* [Work task]
Among the entries below, please repeat exactly and only the lines from the line containing "Screen dimensions: 751x362" to the line containing "on tests, but", both lines included.

* [Exercise materials]
★ ★ ★ ★ ★ ★ ★

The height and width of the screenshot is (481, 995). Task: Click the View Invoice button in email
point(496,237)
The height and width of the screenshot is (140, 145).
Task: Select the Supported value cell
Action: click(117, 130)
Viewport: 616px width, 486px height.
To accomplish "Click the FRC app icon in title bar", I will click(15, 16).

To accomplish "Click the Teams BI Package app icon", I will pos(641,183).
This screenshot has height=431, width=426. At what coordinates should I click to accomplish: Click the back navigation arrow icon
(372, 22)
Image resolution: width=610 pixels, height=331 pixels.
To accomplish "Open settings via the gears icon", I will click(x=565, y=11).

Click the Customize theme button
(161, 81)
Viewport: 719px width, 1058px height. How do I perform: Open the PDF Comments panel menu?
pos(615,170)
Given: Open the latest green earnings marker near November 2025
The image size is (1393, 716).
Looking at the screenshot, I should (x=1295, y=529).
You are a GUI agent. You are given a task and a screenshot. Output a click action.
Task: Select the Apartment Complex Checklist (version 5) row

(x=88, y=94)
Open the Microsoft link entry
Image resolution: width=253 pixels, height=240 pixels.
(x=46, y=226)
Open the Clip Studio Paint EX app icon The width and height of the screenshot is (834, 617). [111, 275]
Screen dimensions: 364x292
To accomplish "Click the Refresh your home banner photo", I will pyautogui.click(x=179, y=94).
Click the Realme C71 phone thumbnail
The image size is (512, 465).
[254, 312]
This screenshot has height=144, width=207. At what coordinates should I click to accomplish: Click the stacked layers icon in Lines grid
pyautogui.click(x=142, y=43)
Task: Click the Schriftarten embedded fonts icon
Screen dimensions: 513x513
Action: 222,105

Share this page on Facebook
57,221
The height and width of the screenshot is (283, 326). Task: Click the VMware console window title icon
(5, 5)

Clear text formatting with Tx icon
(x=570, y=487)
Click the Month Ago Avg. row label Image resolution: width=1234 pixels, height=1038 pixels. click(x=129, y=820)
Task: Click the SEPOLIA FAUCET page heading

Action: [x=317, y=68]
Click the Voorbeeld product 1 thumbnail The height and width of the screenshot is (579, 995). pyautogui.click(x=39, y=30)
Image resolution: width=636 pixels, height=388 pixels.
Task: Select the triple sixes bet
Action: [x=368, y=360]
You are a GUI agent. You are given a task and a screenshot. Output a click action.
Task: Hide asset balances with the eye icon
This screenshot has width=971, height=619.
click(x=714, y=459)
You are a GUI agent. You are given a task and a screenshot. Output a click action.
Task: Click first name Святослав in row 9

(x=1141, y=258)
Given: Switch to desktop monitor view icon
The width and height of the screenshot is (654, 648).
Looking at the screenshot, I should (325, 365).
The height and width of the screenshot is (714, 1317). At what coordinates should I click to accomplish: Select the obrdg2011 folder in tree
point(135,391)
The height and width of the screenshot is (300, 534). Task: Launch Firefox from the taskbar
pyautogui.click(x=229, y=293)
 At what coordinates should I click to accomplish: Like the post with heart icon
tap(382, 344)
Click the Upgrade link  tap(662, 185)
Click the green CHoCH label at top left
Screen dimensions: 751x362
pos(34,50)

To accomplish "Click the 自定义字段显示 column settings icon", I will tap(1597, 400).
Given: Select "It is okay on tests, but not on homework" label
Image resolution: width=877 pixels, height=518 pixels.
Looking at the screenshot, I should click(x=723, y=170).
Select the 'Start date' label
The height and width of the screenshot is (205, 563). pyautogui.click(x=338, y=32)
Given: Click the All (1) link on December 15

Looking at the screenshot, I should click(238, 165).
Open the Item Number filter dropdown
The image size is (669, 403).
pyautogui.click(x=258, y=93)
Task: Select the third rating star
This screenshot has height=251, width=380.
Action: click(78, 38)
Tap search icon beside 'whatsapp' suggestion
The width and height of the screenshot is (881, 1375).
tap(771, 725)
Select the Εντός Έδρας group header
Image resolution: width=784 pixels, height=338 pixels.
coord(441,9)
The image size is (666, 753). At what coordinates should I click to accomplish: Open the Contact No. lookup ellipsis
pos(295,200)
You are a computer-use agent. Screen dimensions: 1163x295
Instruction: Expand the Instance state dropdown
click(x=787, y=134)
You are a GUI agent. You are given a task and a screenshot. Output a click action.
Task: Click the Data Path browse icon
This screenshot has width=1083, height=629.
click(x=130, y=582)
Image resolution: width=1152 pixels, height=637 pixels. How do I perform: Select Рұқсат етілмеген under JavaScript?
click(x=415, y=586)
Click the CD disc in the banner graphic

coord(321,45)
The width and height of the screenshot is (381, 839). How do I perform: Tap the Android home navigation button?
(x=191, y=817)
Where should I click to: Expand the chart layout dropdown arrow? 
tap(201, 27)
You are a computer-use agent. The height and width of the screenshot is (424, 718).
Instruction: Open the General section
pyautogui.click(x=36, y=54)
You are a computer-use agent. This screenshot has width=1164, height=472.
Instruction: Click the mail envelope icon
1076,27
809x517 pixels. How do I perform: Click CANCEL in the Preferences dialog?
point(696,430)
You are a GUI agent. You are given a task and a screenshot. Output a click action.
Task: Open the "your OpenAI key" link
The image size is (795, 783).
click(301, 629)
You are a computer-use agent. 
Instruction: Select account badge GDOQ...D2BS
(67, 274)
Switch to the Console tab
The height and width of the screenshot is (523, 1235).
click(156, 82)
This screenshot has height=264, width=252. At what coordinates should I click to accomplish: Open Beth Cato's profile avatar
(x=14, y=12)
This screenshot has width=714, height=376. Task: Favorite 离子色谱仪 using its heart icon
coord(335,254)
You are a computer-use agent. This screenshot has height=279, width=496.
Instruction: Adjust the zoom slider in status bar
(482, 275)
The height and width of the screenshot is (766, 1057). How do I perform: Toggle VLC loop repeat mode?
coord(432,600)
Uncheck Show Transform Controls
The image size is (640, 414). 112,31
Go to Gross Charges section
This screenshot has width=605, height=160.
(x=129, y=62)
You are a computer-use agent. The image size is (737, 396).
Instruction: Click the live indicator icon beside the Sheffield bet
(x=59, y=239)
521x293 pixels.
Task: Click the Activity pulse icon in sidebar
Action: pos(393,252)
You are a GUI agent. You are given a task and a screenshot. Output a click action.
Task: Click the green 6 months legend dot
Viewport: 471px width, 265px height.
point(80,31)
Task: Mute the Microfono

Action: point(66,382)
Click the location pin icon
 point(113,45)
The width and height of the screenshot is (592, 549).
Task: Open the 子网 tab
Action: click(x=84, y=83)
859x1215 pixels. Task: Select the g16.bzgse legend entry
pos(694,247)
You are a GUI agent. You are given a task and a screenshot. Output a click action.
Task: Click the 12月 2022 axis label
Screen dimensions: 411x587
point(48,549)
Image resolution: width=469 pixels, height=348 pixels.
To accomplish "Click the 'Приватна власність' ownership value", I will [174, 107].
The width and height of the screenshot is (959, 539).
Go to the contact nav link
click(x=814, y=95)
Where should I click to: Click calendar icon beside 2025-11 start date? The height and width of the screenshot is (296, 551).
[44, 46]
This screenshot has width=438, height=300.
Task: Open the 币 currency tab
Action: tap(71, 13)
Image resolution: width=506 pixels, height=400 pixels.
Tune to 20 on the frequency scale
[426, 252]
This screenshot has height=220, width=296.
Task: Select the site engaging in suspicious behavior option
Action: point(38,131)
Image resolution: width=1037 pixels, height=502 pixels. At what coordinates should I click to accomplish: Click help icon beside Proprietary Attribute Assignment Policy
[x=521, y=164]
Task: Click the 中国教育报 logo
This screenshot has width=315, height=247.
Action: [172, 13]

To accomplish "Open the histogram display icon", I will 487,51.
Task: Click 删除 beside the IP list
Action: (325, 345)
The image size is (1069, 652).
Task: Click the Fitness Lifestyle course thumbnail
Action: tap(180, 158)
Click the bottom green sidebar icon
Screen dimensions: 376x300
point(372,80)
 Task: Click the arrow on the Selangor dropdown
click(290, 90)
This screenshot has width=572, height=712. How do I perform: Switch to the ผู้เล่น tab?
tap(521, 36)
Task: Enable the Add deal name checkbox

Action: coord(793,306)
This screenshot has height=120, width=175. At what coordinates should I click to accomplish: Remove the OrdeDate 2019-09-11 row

★ ★ ★ ★ ★ ★ ★

* [Response to the exercise]
Screen dimensions: 751x362
pos(34,50)

To accomplish "Click the 自定义字段显示 column settings icon", I will tap(1597, 400).
Given: Select "It is okay on tests, but not on homework" label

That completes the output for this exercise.